Kurz vor dieser Szene hätte Klotsche die präzise Vorarbeit von Andreas Streubel fast mit der erneuten FC-Führung vollenden können. Aber ein Verteidiger warf sich in seinen aufs linke Eck gezogenen Schuss (58.). Auch vier Minuten Nachspielzeit halfen nichts, die Mannschaften mussten in die Verlängerung. Nun schnell für klare Fronten sorgen, so die Devise der Gäste. Eine exakte Eingabe Danny Kamkes landete bei Streubel – doch der Ball setzte auf und so traf er die Kugel nicht richtig (91.). Dann setzte Florian Schmiedel Kamke in Szene, doch Keeper Steinbach blockte dessen Schuss ab (92.).

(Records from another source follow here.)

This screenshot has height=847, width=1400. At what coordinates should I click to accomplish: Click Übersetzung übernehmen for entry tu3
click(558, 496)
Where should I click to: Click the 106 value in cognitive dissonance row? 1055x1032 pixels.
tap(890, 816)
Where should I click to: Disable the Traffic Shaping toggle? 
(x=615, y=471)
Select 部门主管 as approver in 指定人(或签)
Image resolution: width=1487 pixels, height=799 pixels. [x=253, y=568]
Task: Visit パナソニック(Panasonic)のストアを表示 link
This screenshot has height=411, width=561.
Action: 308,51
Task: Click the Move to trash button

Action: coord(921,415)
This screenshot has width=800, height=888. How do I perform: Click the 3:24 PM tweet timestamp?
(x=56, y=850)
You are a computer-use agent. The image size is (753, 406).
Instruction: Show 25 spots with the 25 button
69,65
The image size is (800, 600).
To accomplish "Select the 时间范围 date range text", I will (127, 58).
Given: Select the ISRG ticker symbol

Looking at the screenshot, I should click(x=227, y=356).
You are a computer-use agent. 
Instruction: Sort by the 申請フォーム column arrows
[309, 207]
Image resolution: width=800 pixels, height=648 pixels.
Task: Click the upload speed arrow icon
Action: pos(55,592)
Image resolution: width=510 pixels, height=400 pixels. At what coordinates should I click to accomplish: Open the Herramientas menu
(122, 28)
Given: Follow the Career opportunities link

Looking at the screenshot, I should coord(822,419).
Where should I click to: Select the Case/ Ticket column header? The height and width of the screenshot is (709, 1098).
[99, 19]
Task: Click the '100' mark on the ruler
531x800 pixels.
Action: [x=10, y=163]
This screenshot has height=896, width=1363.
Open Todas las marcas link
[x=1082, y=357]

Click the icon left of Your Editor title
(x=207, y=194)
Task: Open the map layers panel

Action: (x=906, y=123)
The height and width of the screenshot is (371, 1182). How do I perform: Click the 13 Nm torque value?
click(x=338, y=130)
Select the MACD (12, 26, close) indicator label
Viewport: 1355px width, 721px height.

Versuch Nummer drei war mehr Anerkennung vergönnt. In der Mitte ging die Post ab, Kamke und Ziffert legten Streubel den Ball in den Lauf und es stand 1:2. Kurz danach verhinderte Steinbach mit dem Fuß das 1:3, als erneut Streubel vor ihm zum Abschluss kam. Fast hätte sich FC-Keeper Schötzke ins Verzeichnis der kuriosesten Tore eintragen können, als sein Abschlag in der 98. Minute seinen in die Sonne blickenden Kollegen auf der Gegenseite vor Probleme stellte. Mit einer Hand musste er den sich senkenden Ball über die Querlatte lenken.

Rudelbildung am Mittelkreis

Keiner hatte den Eindruck, dass hier noch was passiert, alle sehnten den Abpfiff herbei. Doch ein strittiger Freistoß am Mittelkreis sorgte für Rudelbildung. Während über Tätlichkeit und Rote Karte diskutiert wurde, stahl sich Schindler still und leise auf der linke Seite auf und davon. Der Freistoß wurde nicht wie erwartet vors Tor gezogen, sondern auf ihn abgelegt. Und ehe ein Lausicker entscheidend stören konnte, zog er die Kugel als halbe Bogenlampe über Schötzke hinweg zum 2:2 ins lange Eck. Also nun doch noch die Entscheidung vom Punkt.

Und diese wurde zur klaren Sache der Gäste, denn Ziffert, Richter, Kalbitz und Streubel verwandelten sicher. Während ausgerechnet Adorfs Bazan den Ball übers Gebälk beförderte und dann noch Hoang an Schötzke scheiterte. Damit stehen die Bad Lausicker in der 2. Runde des diesjährigen Landespokals. Ab dem kommenden Wochenende geht es zudem in der Liga wieder rund. Am Sonnabend (15 Uhr) gastiert die SG Rotation Leipzig in Bad Lausick.

Torfolge: 0:1 Klotsche (16.), 1:1 Bazan (45.), 1:2 Streubel (93.), 2:2 Schindler (116.).

Bad Lausick: Schötzke, Richter, Wild (66. Schmiedel), Wurche, Peter (111. Lipfert), Kamke, Ziffert, Klotsche (71. Fliegner), Petzold, Streubel.

SR: N. Blödel (Mühlau). ZS: 60.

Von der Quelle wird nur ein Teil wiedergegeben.